Cree design grow light

frica

Well-Known Member
High power leds/ single dies etc. are nice for sellers that buy diodes in high numbers and have the option to reflow solder it to a PCB.
Diodes are relatively expensive when you buy them in small numbers but are cheap when you buy thousands at a time.

COBs are easier for diy and other small scale projects.
 

Boatguy

Well-Known Member
Cob's are easier. My first panel i reflowed individual led's, it was a blurple panel just with a higher percentage of white leds, but reds still being the higher percentage. I was happy with it and it grew well. Heat wasnt a problem and it was passively cooled. That same heatsink with cob's is much hotter and has to be run at a much lower power than when i had the individual diodes.
 

CobKits

Well-Known Member
there is another thread about it.

not a fair test in my opinion as they measure a limited footprint under the fixture, and are catching all of the light from the LED and a fraction of the light from the gavita

in other words dont expect to replace an 1100W gavita with 550W, 750-800ish more like it
 

NaturalFarmer

Well-Known Member
The PCBs are really expensive as is in the reference.
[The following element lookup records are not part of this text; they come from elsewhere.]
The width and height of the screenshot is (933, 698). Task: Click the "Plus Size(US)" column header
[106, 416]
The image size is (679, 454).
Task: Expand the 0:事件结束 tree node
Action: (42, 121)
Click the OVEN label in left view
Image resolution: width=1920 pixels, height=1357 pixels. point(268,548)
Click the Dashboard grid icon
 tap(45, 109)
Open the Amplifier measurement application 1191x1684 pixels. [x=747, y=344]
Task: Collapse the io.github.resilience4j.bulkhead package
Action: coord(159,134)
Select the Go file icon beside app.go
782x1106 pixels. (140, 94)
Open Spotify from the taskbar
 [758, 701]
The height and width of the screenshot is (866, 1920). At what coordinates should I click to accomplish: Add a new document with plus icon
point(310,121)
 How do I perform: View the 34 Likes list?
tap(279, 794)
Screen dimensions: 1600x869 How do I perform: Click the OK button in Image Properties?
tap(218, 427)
The heat sink is incredibly expensive as well. The design should incorporate some XT-E royal blues as well. The 5' height in reference is a little suspect I think and would like to see a much more standard height over a canopy.

I'm looking at the Osram Oslon 80 degree emitters to try to cut down the need for a secondary optic. IMO this reference may get you on the right course with emitters but I think it would be well over a $1000 if you went by the reference model when I priced it out (The PCBs being the highest cost even blank the heat sink being next).

If you can hack the build up, then you could bring the price down.